Lizst once exclaimed publicly, at a Pachmann concert at Budapest:
"He is the poet of the piano," and—to cite a living
pianist—Godowsky said once before me, "No one ever has
played like him, and no one ever will play like him."
Par 7
As regards his playing of Beethoven, very few ever heard it because,
for his public performances,
the impresarios used to insist on his giving Chopin.
But some will still remember the sensation he created
when he first came over to England and played
at a New Philharmonic concert Beethoven's G major concerto.
The newspapers of that time bear witness to what I say.
His wonderful phrasing, his beautiful legato,
and his strict respect for the tempi—even in Chopin—could
not have been lost when he played Beethoven.
The Dying Artist
Par 8
Pachmann, with all his originalities, which so often disconcerted his friends
and his public, was always sincere.
He lived for his piano.
Paul Landormy, the eminent French critic, related in the following terms
(in the "Figaro" in January )
how he touched it for the last time.
Par 9
"He begged of his secretary and the nurse watching over him to allow him
to get up. They did not oppose this last desire.
He drags himself into the adjoining room, opens the piano,
and his trembling fingers touch the keys.
He begins Chopin's F minor nocturne, one of his triumphs of olden times.
He feels he has not the strength to play it through.
He improvises a cut—leaving out the middle part—and arrives
at the celebrated 'envolée' at the end,
which soars into the air like a bird, and he executes it with all the grace,
all the finesse, all the prodigious delicacy of the days gone by.

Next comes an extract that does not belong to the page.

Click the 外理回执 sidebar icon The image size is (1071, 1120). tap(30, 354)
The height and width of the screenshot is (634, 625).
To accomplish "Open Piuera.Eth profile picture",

A supreme effort and a supreme rendering,
a supreme joy for himself—which leaves him so profoundly moved
that he regains his bed with difficulty and closes his eyes.
He has bade farewell to his piano, to Chopin, to music."
Par 10
I trust my protest will not be thought out of place.
I feel it a duty towards a departed one, recognised the world over
as a great pianist, to say what—coming from me—may be taken
as the expression of the strictest verity.
Felix Remo says, "he stares at the nearest member of the audience—stares
with effrontery and insolence, thus giving the impression of a man who
would be quite capable of turning the handle of a barrel-organ.
He has studied all the tricks of the charlatan."
If Pachmann "stared at a member of the audience"
he was simply seeking to know if the person he gazed on
was appreciating with him the beauty of what he was playing.
But no one could ever have made him understand that he was allowing himself
to be misjudged!
He was happy when at his piano,
and he wanted to know that others were happy with him.